Ogni giorno uscire di casa sperando di trovare un uomo che mi amerà sinceramente tutta la vita, vestirmi per lui, mettere l’occhiale giusto per lui, profumo e deodorante buono, sistemare la casa e rifare il letto perché, rientrando con lui, non creda che io sia uno sciattone, disordinato e inaffidabile e quindi non in grado di amarlo come lui mi amerà; anche il deodorante per ambienti scelto pensando al suo odorato perfetto abituato al benessere, al piacere, a me insomma. Un uomo che potrei incontrare ovunque e che non ho mai nemmeno visto da lontano. Oggi questo sogno mi ha abbandonato, ma mai del tutto, è sempre latente, insidioso, a volte mi incatena, non riesco ad essere quello che sono fino in fondo perché mai vorrei che lui mi vedesse fuori posto o per quello che veramente mi sento. Monica voglio semplicemente ed ancora ribadire che il secondo amore non si è ancora visto, ma il tempo sì che si è visto.

è colpa tua

….. se sono qui ad aspettarti pur sapendo che non arriverai?

È colpa tua se non arriverai perché non mi vuoi abbastanza, non mi ami veramente, sinceramente, completamente

È colpa tua se non esisti, se sei solo una mia idea, un desiderio, una voglia di non essere solo, non è colpa mia se sono solo, è colpa tua, solo tua …

È colpa tua la colpe del mio malessere, tu non sei venuto e io sono solo, quindi sono infelice per colpa tua

Voglio solo compagnia e tu non esisti, per colpa tua sono triste e solo

Non sono solo, sono con la tua colpa.

Mi sento così da quando ci siamo staccati stanchi ed esausti; diciamo che il tuo vuoto che mi hai trasmesso, è pieno del tuo solito vuoto, vuoto su vuoto; vuoto contro vuoto.
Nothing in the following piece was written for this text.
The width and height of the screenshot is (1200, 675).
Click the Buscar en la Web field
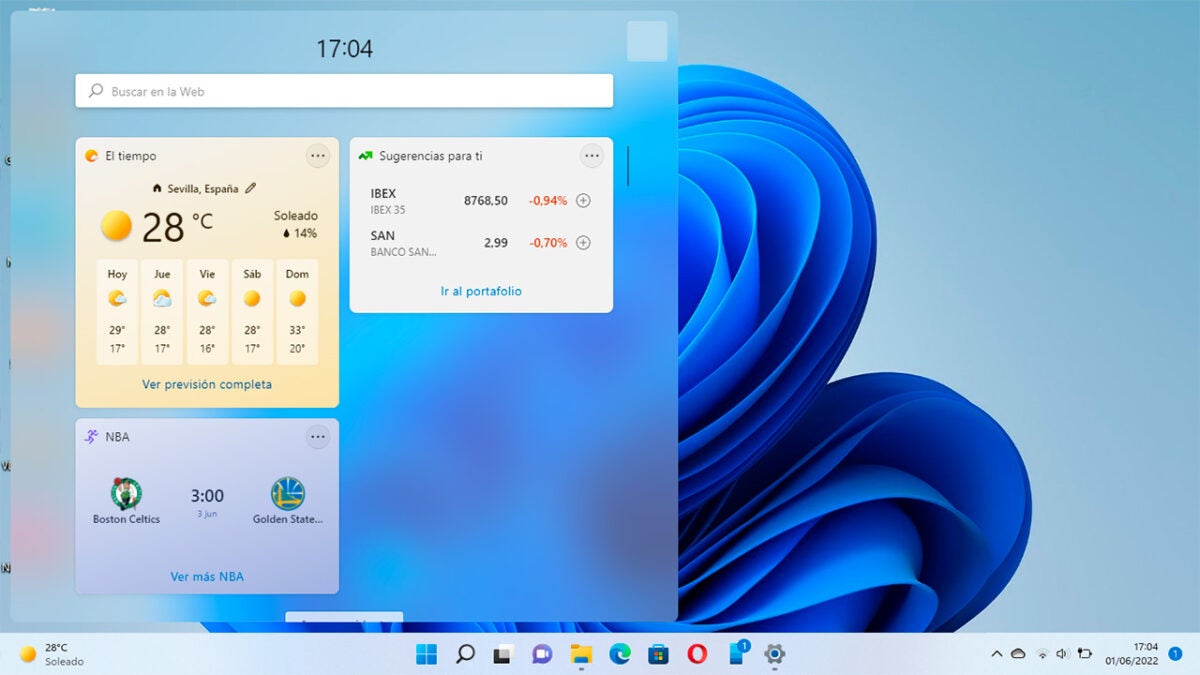tap(344, 91)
Il nulla che porta la pace non è mai arrivato. Non mi sono mai abituato ad un’idea di vita pianificata, ad un’idea abitudinaria di vita, ad un’idea di vita forse. Mi sento abbastanza confuso da ricordi più o meno lontani e vaghi, più o meno chiaro scuri,  in fondo a furia di voltare pagina finisce il libro!

Le pieghe dell’esistenza ci hanno separato come quelle dei tessuti separano fra loro le valli della ruvidezza prima della stiratura; sensazione di abbandono che subentra all’abitudine al vuoto, piega/liscio/piega/liscio e poi tutto liscio, morbido come il senso di abbandono, come la solitudine che è anche gioia, poi tristezza, ossessione, malessere, nostalgia, frenesia, ho già nostalgia del futuro frenetico.